We don’t have to wonder if that message in our mind is from God or not, we have a message from God. Luther also wrote, “Let the man who would hear God speak, read holy Scripture.”
6. NEW TESTAMENT RULES FOR MIRACULOUS GIFTS
In 1 Corinthians 14 Paul lays out specific guidelines for how two of the miraculous biblical gifts were to be practiced in the church.
THE GIFT OF SPEAKING IN TONGUES
First of all, in verses 27 and 28, he addressed speaking in tongues. Two or at the most three, were to speak in tongues in a given service. Secondly, they were to speak one at a time. There had to be order, because that’s like God is. Thirdly, there had to be someone to interpret. No one was allowed to speak in tongues in the corporate worship of the church unless there was someone else who understood that language and could interpret what had been said. In the mouth of two or three witnesses a manner is established. Fourthly, women were not allowed to speak in tongues in the corporate worship.
THE GIFT OF PROPHECY
In verses 29 to 34 Paul goes on to regulate the practice of the New Testament gift or prophecy.

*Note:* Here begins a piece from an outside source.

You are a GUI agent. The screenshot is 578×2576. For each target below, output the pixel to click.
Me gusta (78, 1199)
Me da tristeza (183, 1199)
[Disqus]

At the most three were to prophesy at a church service. Secondly, other prophets and the congregation were to evaluate those prophecies against previous revelation. They were to speak one at a time, for God is not a God of confusion. Fourthly, women were not allowed to prophesy in the corporate worship.
Tragically most Charismatic practice today completely disregards those clear biblical commands the Apostle laid. In most of the contemporary Charismatic practice, the Holy Spirit is not honored. Instead, He is routinely grieved and disobeyed. The result is not the work of the Spirit, but it is a work of the flesh.
Don’t allow the Holy Spirit’s work to be hi-jacked by those who abuse His name. Secondly, hold to your confidence in the all-sufficient Word. Reject all forms of continuing revelation, including the favorite evangelical form, subjective impressions from God. Don’t ever say “God told me.”
Finally, respond wisely to the different kinds of continuationists. Challenge those Charismatics who have bought into the prosperity gospel, to examine themselves to see if they are in the faith, are only concerned about their own physical needs being met.
When it comes to Charismatics who profess faith in the biblical Jesus and the true biblical gospel, graciously clarify the nature of the true biblical gifts. Treat them as brothers but do not downplay the serious and significant differences, as the sufficiency of Scripture is at stake.
Do not allow yourself for the sake of peace to simply refuse to come to a convinced position. Be like the Bereans who searched the Scriptures daily to see if these things were so.
Listen to Martin Luther. “If I profess with the loudest voice and clearest exposition every portion of the truth of God except precisely that little point which the world and the devil are at that moment attacking, I am not confessing Christ, however boldly I may be professing Christ. Where the battle rages, there the loyalty of the soldier is proved and to be steady on all the battlefield besides is mere flight and disgrace if he flinches at that point.”